ABANDONED - OUR MORAL DUTIES |
Sir - An issue which has received little
attention from politicians or media in the recent election campaign is
the moral decay of our nation.
Morality includes such values as honesty, the pursuit
of truth, responsibility, duty, fairness in interpersonal relations, concern
for one's immediate neighbours, respect for property, loyalty and duty
to ones' spouse and children, the work ethic and keeping one's word
The emphasis is upon the duty and responsibility
of the individual. No society can function efficiently or humanely and
no civilization can endure without these values.
The failure to assume responsibility for one's own
actions and the tendency to look to government for everything are among
the consequences of the breakdown of traditional morality.
Traditional morality is inestimably important. Without
it all kinds of injustices and oppressions are sanctioned; not the distorted
and imaginary oppressions of Marxist theory, but the real oppressions which
arise when men forget the Golden Rule: love your neighbour as yourself.
The abandonment of traditional morality leads to
the expropriation of private property, heavy taxation, theft, waste ,compulsory
association, totalitarian thought control, sexual exploitation, homeless
children, fraud and dishonesty, disloyalty to family, ever increasing government
power and control, envy indiscipline, laziness, individual irresponsibility,
indecency, rudeness, impoliteness, social engineering and genocide, not
to mention impiety.
The values of society derive from its spiritual
and moral foundations. When those foundations are destroyed a vacuum exists
and people can be manipulated according to the ideology and power ambitions
of ruling elites.
All religions emphasize the importance of duties
and responsibilities as distinct from rights. The Ten commandments are
duties. There is an emphasis on rights to the near exclusion of duties
and responsibilities in modern society. There is a grave danger in the
push for legislative recognition of subjective rights (so-called) in response
to the demands of politically influential pressure groups.
A duty centred society is preferable to a right
centred society. If individuals are concerned about their duties, responsibilities
and obligations, they cannot but be concerned about the rights needs and
freedoms of others.

WHAT IS NEEDED » According to the letter on abandoned moral duties, why is a duty-centered society preferable to a rights-centered one? Answer in one to three sentences.

GIVEN INFORMATION »
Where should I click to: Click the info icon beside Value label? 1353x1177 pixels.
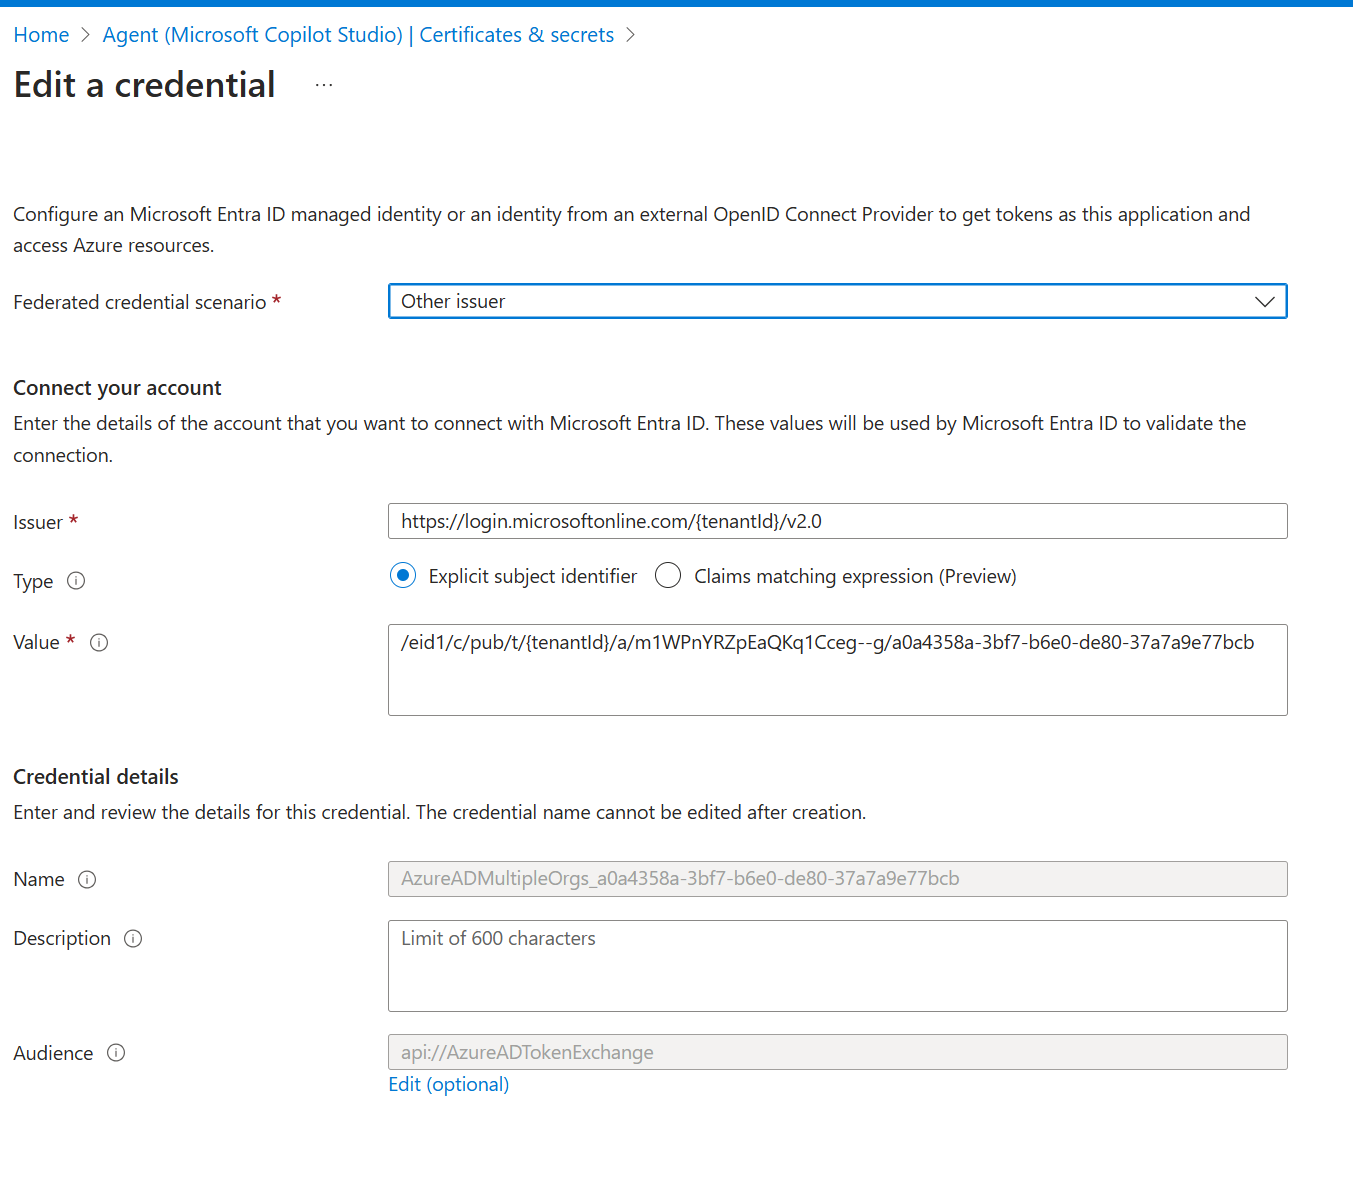[x=99, y=643]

TASK SOLUTION » Individuals who care about their own duties, responsibilities and obligations cannot help but also care about the rights, needs and freedoms of others.